- Document
This case is part of a decades long pattern
in which persons who fit a profile – Middle East heritage, Muslim faith, or
perceived to be Muslim – are presumed guilty of offences despite the lack
of any concrete evidence. Individuals like Dr. Diab whose physical description,
finger and palm prints, and handwriting do not match the original suspect’s are
nonetheless presumed to be perpetrators simply because of who they are, where
they are from or what they believe.
A Decade Gone: A Statement from the Hassan Diab Support Community, January 17, 2018
Ten years is a long time. Recall everything
you have done over the past decade, think of the challenges you have faced, the
joys you have cherished, the memories you’ve made, the things you forgot about
until someone else reminded you, and you can begin to appreciate just how long
a decade can be.
Now imagine how long this decade has been
for Dr. Hassan Diab. Like too many of
his 21st century contemporaries, he has been wrongly labeled a
terrorist because of the country where he was born and the religion he was
perceived to practice. Like a number of them, he was wrongfully accused of a
crime he did not commit, jailed in solitary confinement in Canada and overseas
for years on end, and at the same time confronted with a court room charade so
riddled with secrecy and lack of due process, that it placed him at real risk
of spending the rest of his life in
prison..
For years, Dr. Diab was subject to
draconian bail conditions in Canada, strapped to an electronic monitoring
device tracking his every movement and for which he had to pay $2,000 a month,
or be sent back to jail. He was
prevented from pursuing the profession he loved, sociology. For ten years he
tried to sleep at night, not knowing whether the next day he would be taken
from the embrace of his loving family and jailed for the rest of his life.

- Pointing records for screenshots and web pages

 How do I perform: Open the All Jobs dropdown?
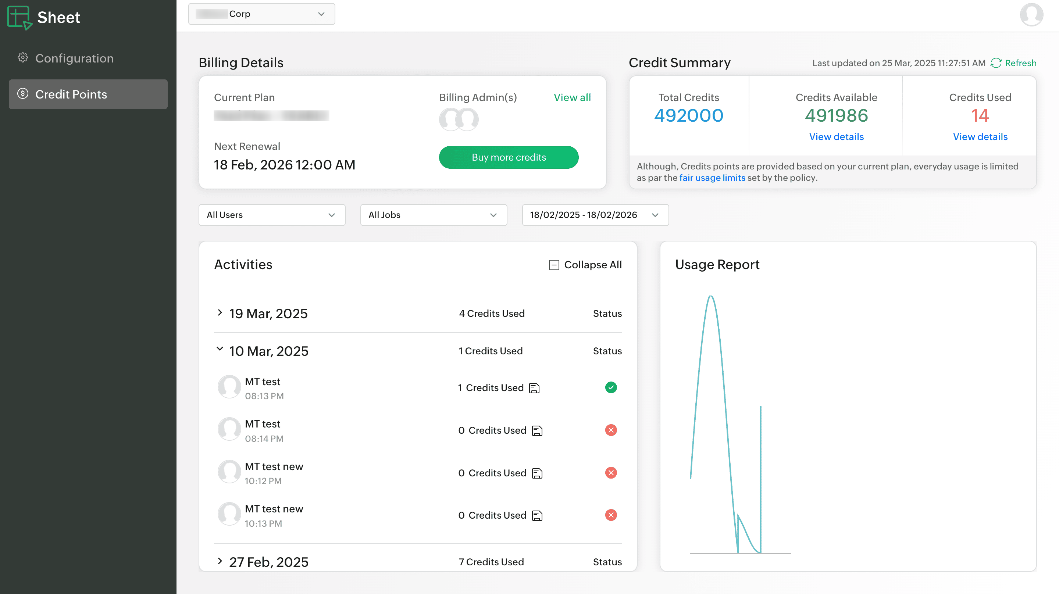tap(433, 215)
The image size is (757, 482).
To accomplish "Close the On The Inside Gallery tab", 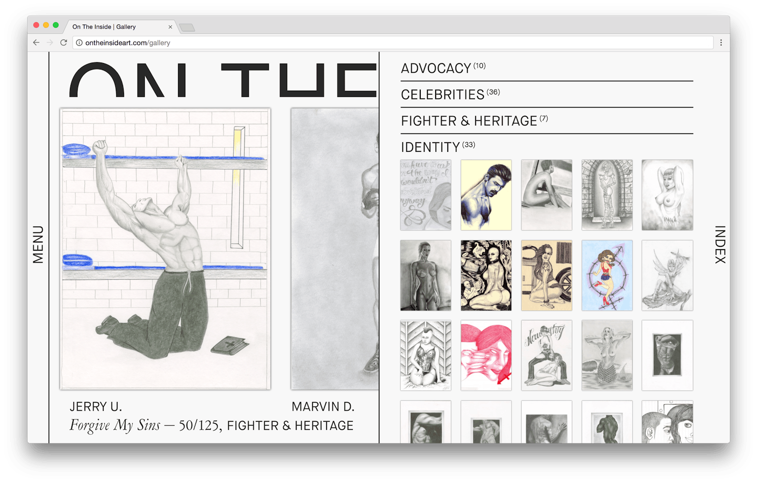I will point(170,27).
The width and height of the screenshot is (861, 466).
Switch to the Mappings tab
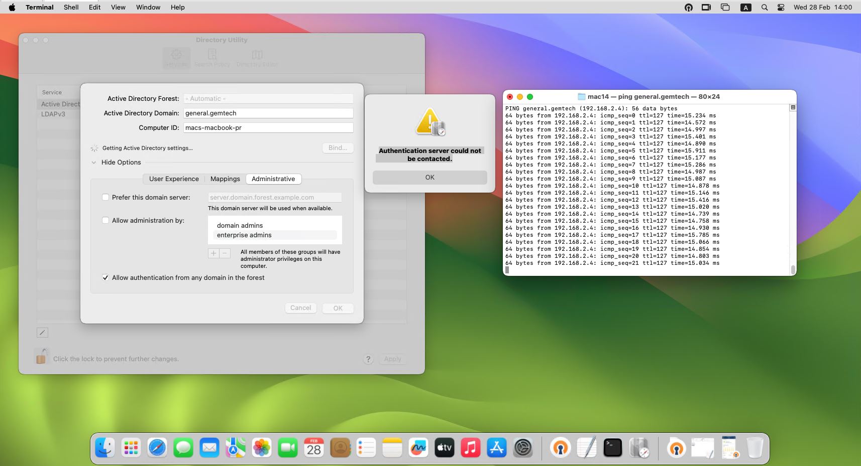(225, 179)
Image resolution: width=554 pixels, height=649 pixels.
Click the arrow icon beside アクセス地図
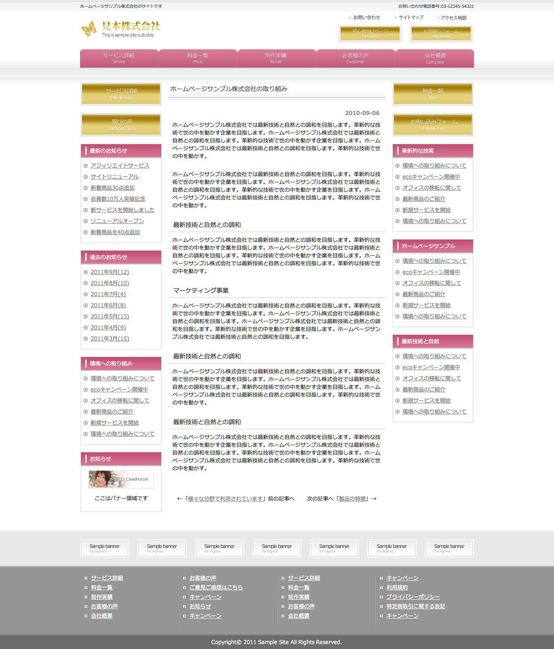point(438,18)
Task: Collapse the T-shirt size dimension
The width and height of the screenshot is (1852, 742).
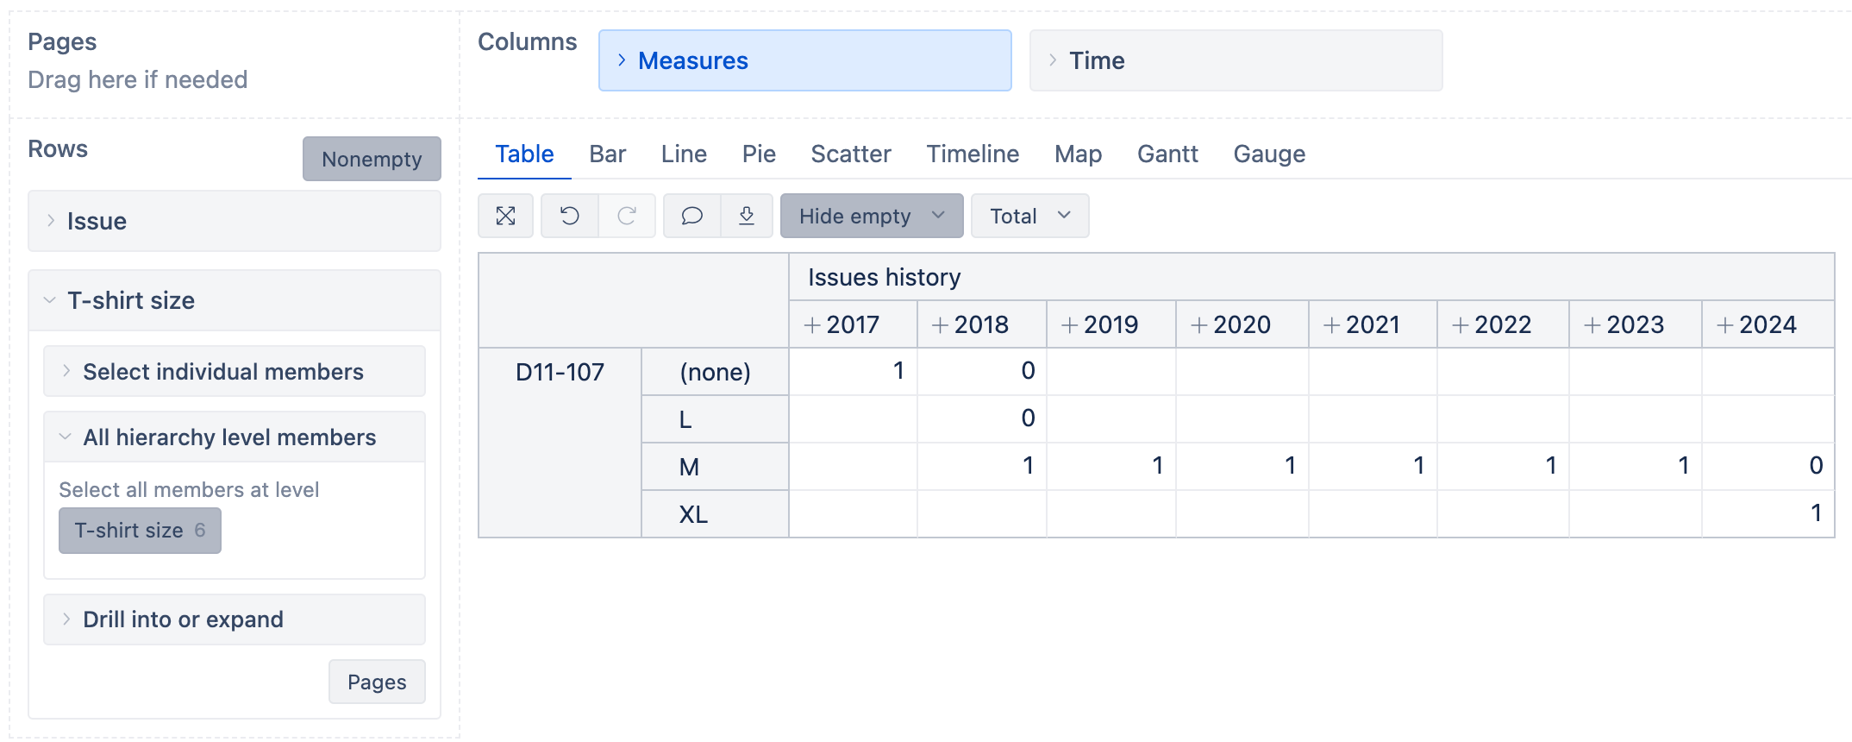Action: point(131,300)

- Stated goal 1
Why does the statement on Hassan Diab say he was labeled a terrorist? Answer in one to three sentences.
- Stated goal 2
Pick up the statement on Hassan Diab after its last sentence and carry it on.
These entries have no connection to the statement on Hassan Diab.

- Task result 1
He was labeled a terrorist because of the country where he was born and the religion he was perceived to practice.

- Task result 2
Always, he maintained and affirmed his innocence, and condemned the crime for
which he was accused.
Our friend Hassan Diab has lived this
nightmare since 2008. It came from the actions of misguided Canadian government
officials at the Department of Justice and was wholly preventable; so many red flags were raised along the way
it is astounding and shameful that no
one in government ever sought to stop the injustice being done to Hassan.
This case is part of a decades long pattern
in which persons who fit a profile – Middle East heritage, Muslim faith, or
perceived to be Muslim – are presumed guilty of offences despite the lack
of any concrete evidence. Individuals like Dr. Diab whose physical description,
finger and palm prints, and handwriting do not match the original suspect’s are
nonetheless presumed to be perpetrators simply because of who they are, where
they are from or what they believe.
As members of the Dr. Hassan Diab support
community, we have been privileged to play a modest role in this decade-long
journey of an innocent man towards justice and freedom. We have provided bail
money, volunteered to be sureties, written to government officials, signed
petitions, frozen in countless demonstrations, sat through months of judicial
hearings, and visited him in prison, all in the name of seeking a due process
that was never granted to Dr. Diab under Canada’s notoriously unfair
Extradition Act.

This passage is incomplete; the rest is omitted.